To make the facility as attractive as possible, the Fed extended terms and slashed the rate to 0.25% from 1.75% — lower than the rate set during the financial crisis.
Use of the discount window isn’t the only action banks have taken in concert as a result of the outbreak. On Sunday, the same group of large banks pledged to halt share buybacks through the second quarter of the year.
“The decision on buybacks is consistent with our collective objective to use our significant capital and liquidity to provide maximum support to individuals, small businesses, and the broader economy,” the Financial Services Forum said.
Buybacks can have the effect of enriching bank executives by making their stock holdings more valuable, a tactic that could backfire at a time when concern over the economy is widespread. Sen. Sherrod Brown, D-OH, last week, called on banks to restrict the practice for the short-term and use their capital to invest in communities instead of "investing in their CEOs’ stock portfolios."
Range of Fed actions
Lowering the rate on its discount window is just one of several initiatives the Fed has taken since the economic impact of the coronavirus outbreak has become clear.
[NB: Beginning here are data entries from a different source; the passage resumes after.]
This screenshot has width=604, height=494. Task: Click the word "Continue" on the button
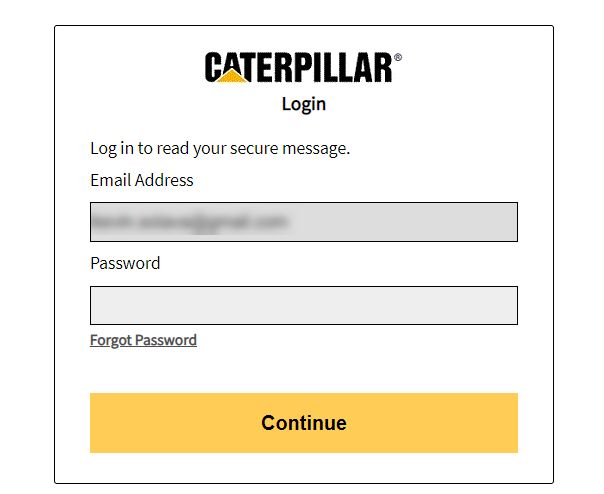tap(304, 423)
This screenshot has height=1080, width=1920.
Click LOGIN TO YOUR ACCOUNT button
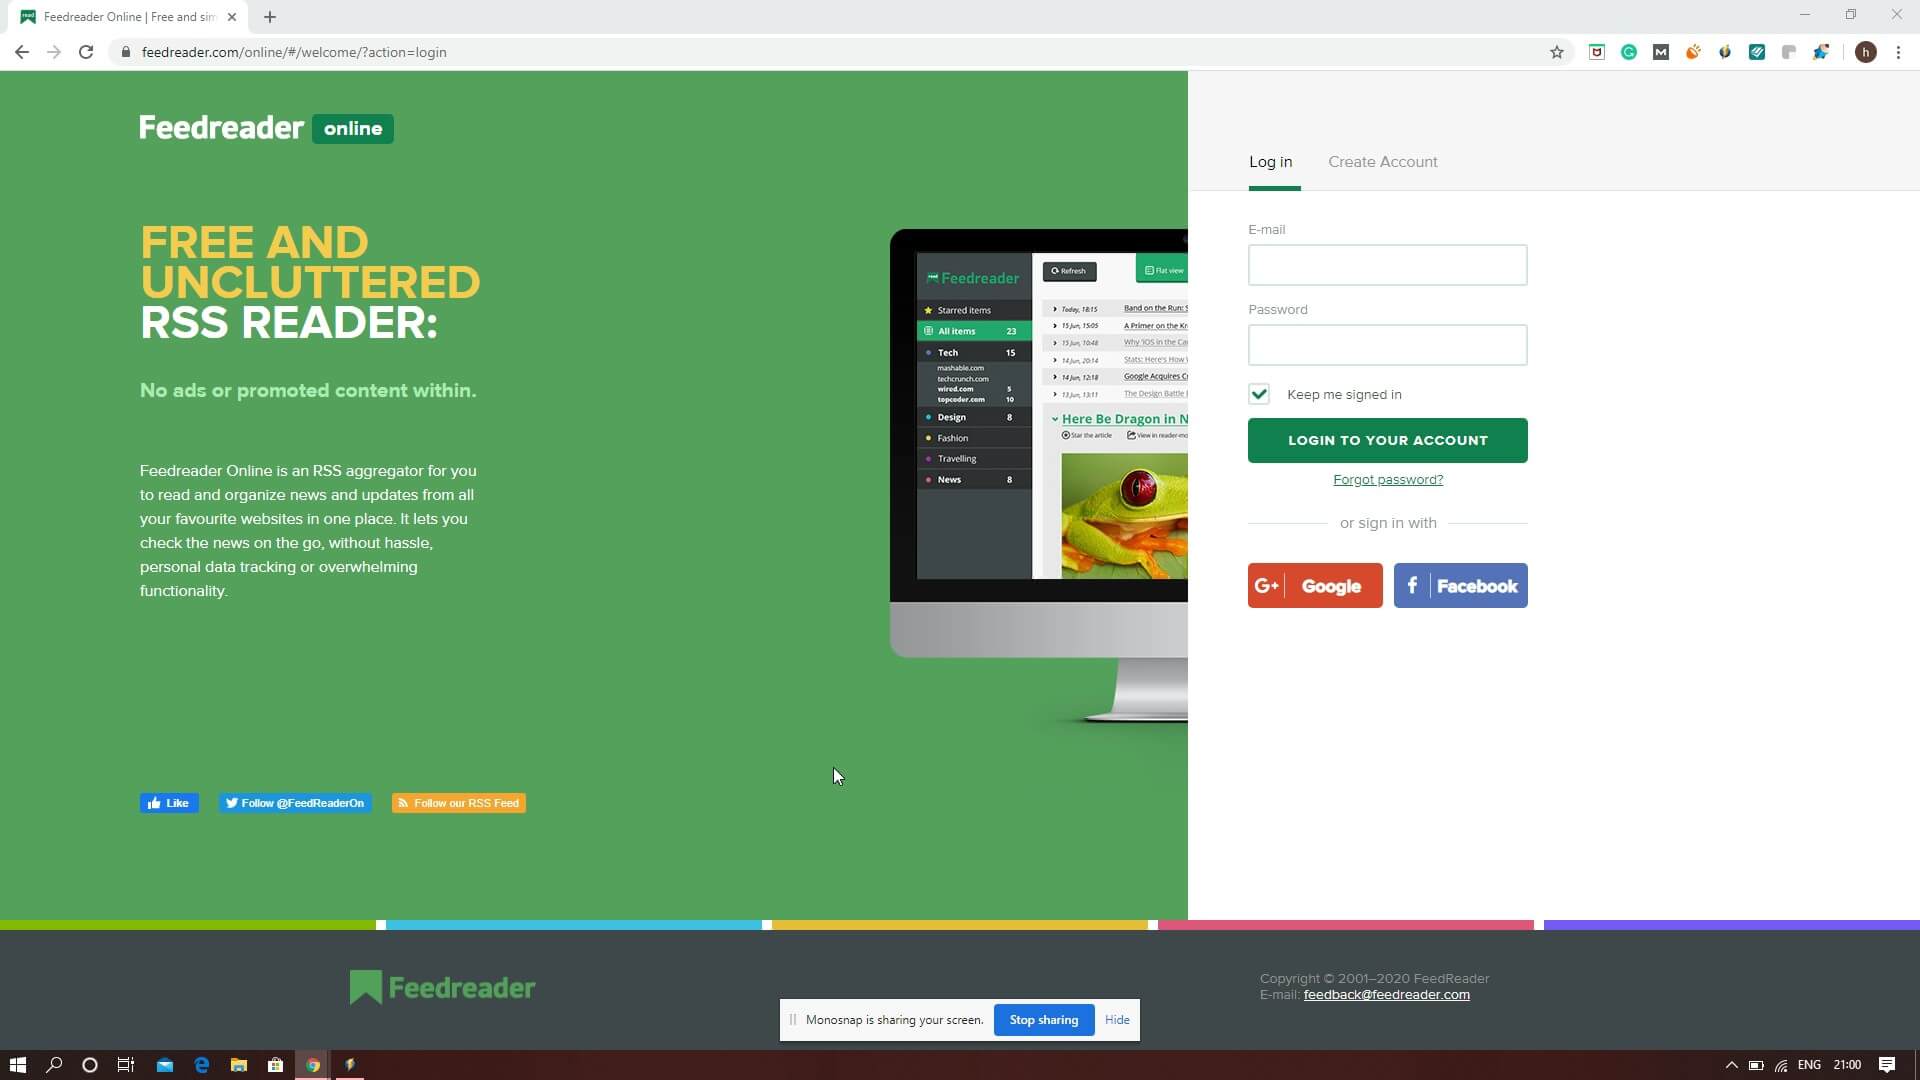(x=1389, y=440)
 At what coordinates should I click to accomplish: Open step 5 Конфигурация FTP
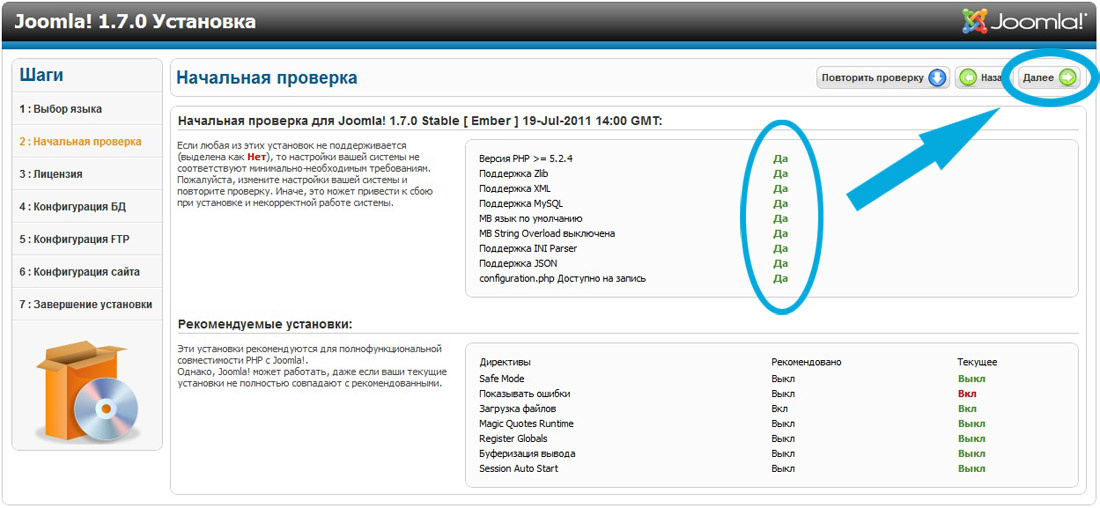73,239
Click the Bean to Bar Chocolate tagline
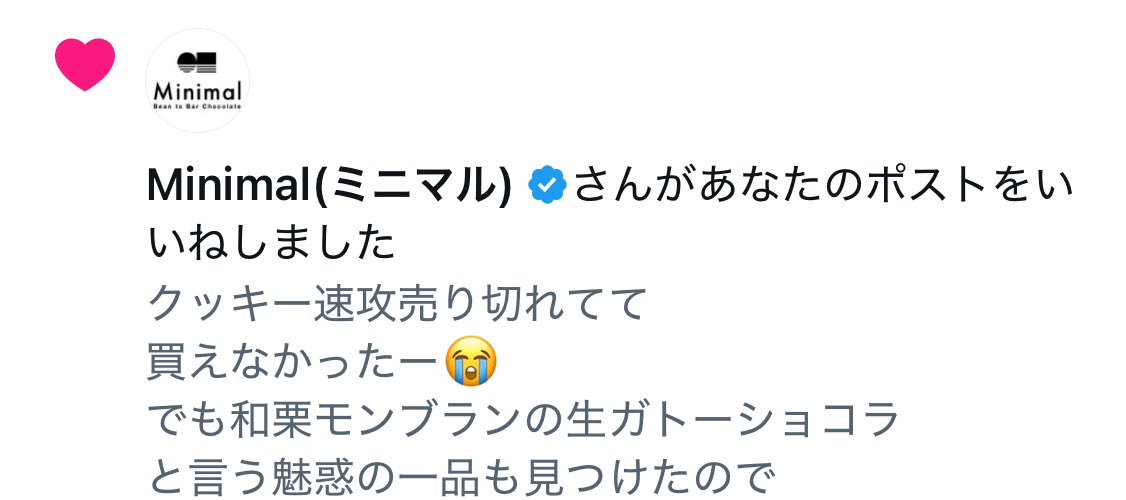The height and width of the screenshot is (500, 1126). (x=197, y=106)
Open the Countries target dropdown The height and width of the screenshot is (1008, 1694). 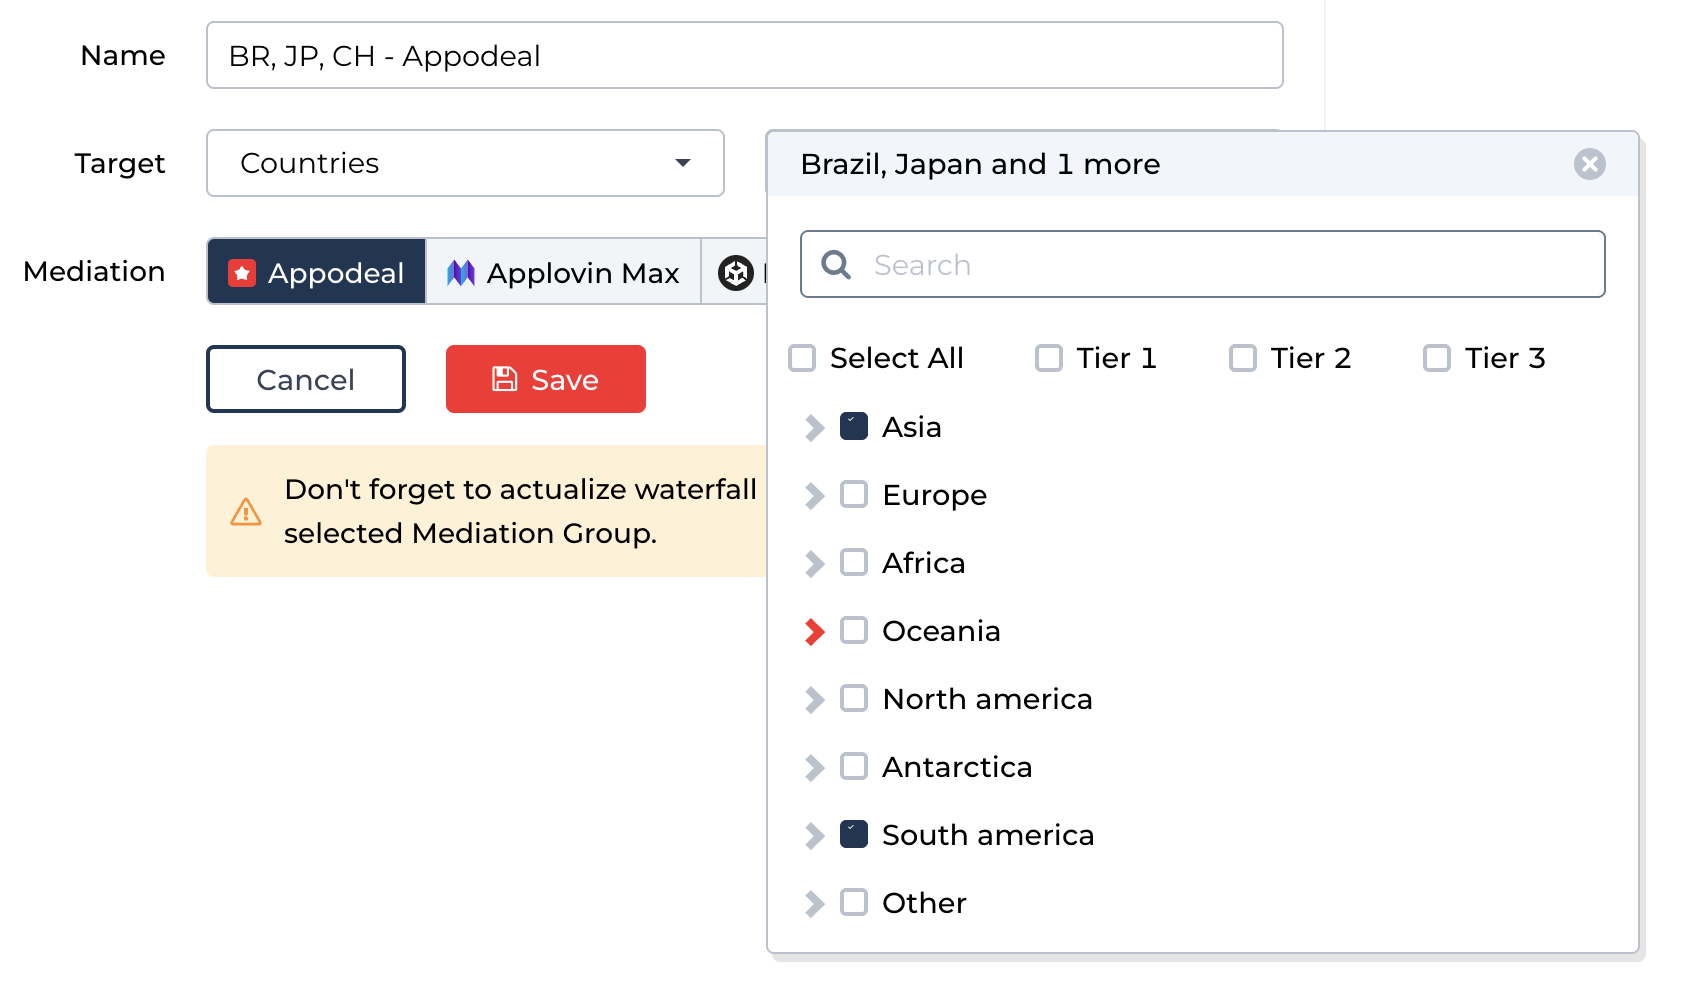coord(465,163)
Among other things, it has lowered reserve requirements for most banks to zero and said it plans to purchase an additional $700 billion worth of U.S. Treasury bonds and mortgage-backed securities.
Some analysts have been critical of the Fed moves, saying the agency risks leaving itself with few additional tools as the impact on the economy worsens in the months ahead. But Jerome Powell, the Fed chair, says there is more the agency can do.
“The Federal Reserve is prepared to use its full range of tools to support the flow of credit to households and businesses,” he said.
One additional action the Fed took yesterday responds to concerns over investors' ability to keep buying short-term commercial debt. Analysts have been calling for the Fed to set up a facility to encourage money market mutual funds and other investors, facing a cash crunch, to buy the paper. Yesterday, late morning, the Fed announced it was doing just that. The facility, it said in a statement, "will provide a liquidity backstop to U.S. issuers of commercial paper through a special purpose vehicle (SPV) that will purchase unsecured and asset-backed commercial paper rated A1/P1 (as of March 17, 2020) directly from eligible companies."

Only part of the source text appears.